I wondered where this candidate would have been working for the past 9-10 years for less than between 5 to 8 grand a month to be attracted by this advert. Another advert that caught my eye was for a senior engineer. The successful candidate would hold an engineering degree; have 5 years working experience, as well as all the usual rhetoric. Salary was not stipulated. I started to think that this sounded more reasonable, but then I stopped that thought pattern: a senior engineer with a first degree and 5 years on the job? A
t that point, what really would be the main difference, in terms of on-the-job exposure, between a first-degree holder with just 2-3 years experience and this senior engineer position? I wondered whether there really was anything senior about the position, or if the title was just enhanced to accommodate progression from one salary level to another.
I mean, when you think about the fact that in Botswana when you reach the 5 year point in one job you (are supposed to) get severance benefits, you may see how I got to this set of reservations about these names...maybe the company in question just wanted a way of distinguishing between engineers who had not yet got their 5 year severance and those who had.
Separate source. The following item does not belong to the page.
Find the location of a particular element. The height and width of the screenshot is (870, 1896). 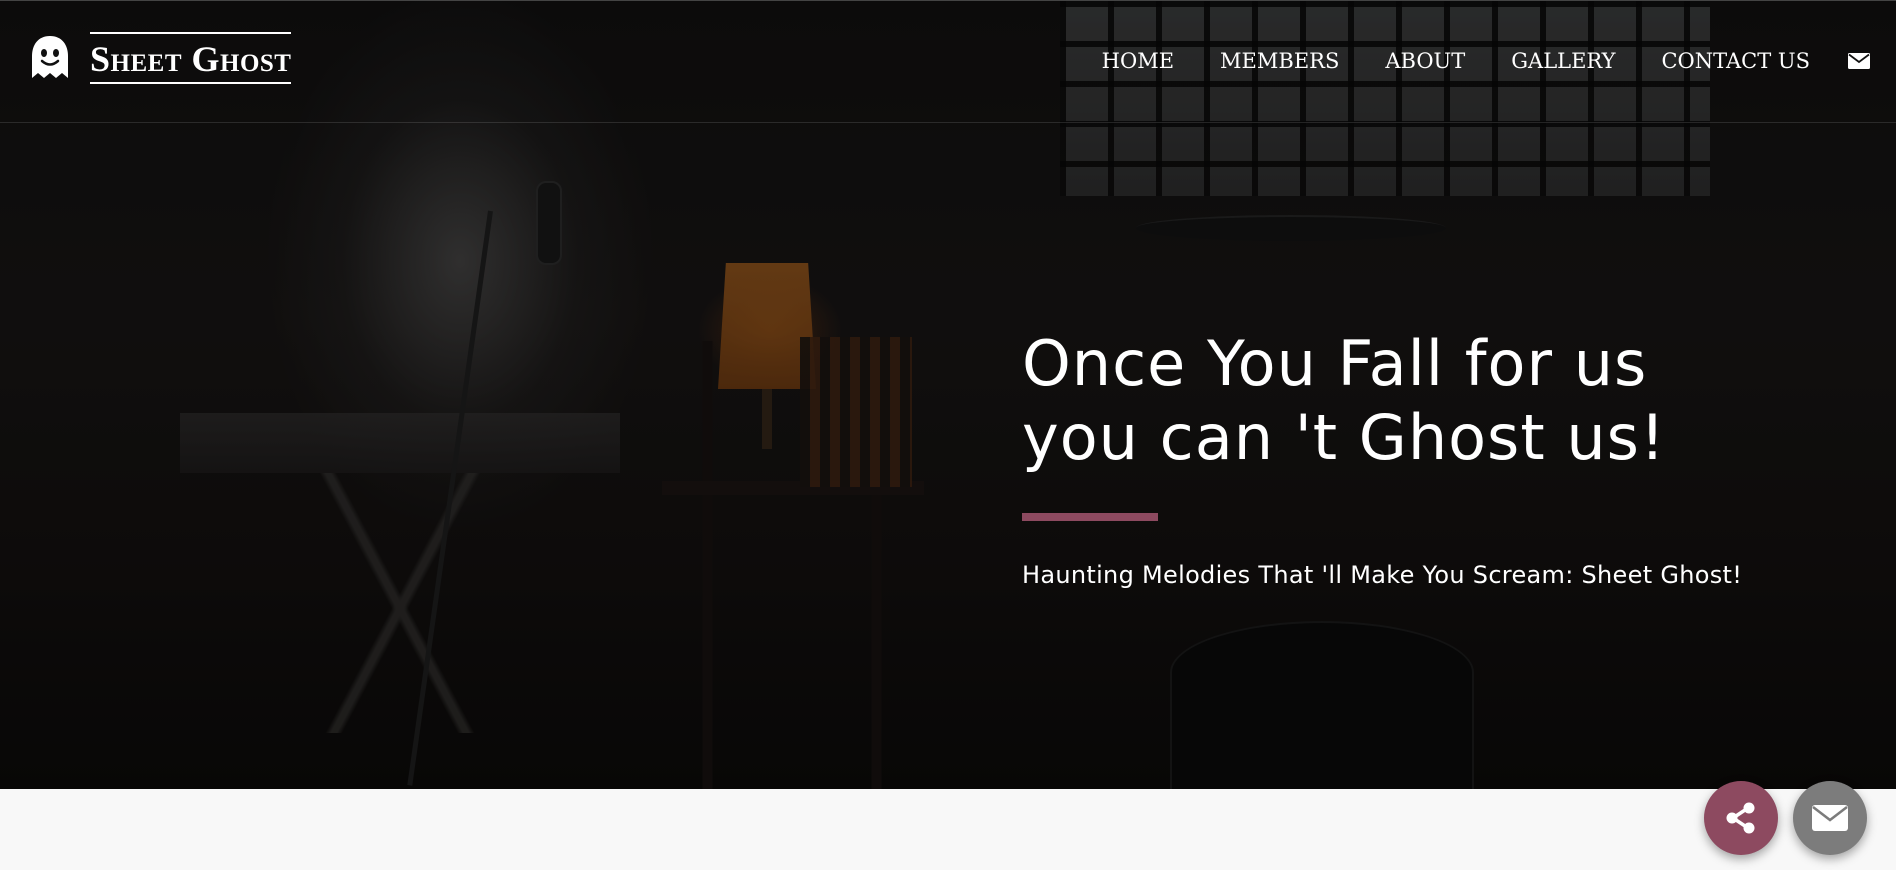

ghost-icon is located at coordinates (50, 57).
Just think about it.
Where would this company place an engineer who had a master's degree in the field, with 7 years experience after the master's etc etc? Maybe they have a Principal Engineer position. Or maybe it would be the Chief Engineer. Engineering Superintendent. Engineering Manager. Hmm.
There was another for an assistant manager with either a master's degree or an HND! I wondered whether academic qualifications actually mattered in that job. I also came across a very impressive job description for a security officer whose duties included operating sophisticated security and surveillance equipment...the position requirements were not consistent though.
The advert just wanted 10 years experience in security, 5 of which should have been at supervisory level and said nothing about computer literacy and knowledge of industry related software/hardware.
The only one I saw that I could not question was for a quality assurance officer. They just wanted an industry related diploma plus certificate in quality control and two years quality control experience in the industry.
We have, as a nation, either committed ourselves, or been swept along by the hype, to Vision 2016.
We expect to have made major achievements in various areas of social and economic development, which will not happen at the rate we are going. Do not shudder indignantly, I am as patriotic as the next person, and I am saying this from a positive place: if employment opportunities continue to be structured in an unrealistic and outdated way that excludes new entrants - who we presume possess quality education and a willingness to work - from the job market, we will continue to see unemployment figures rise as the same people, some accomplished and recognised professionals and others deadwood, go from one 'diploma/degree plus 8-10 year experience 'officer' position to the next while those who languish in the candidate glut try and fail to access the many youth and/or citizen empowerment facilities our generous government and supportive donors make available.
I did not miss the twisted irony in the statement that many unemployed people now call themselves self-employed...maybe just another way to play with names.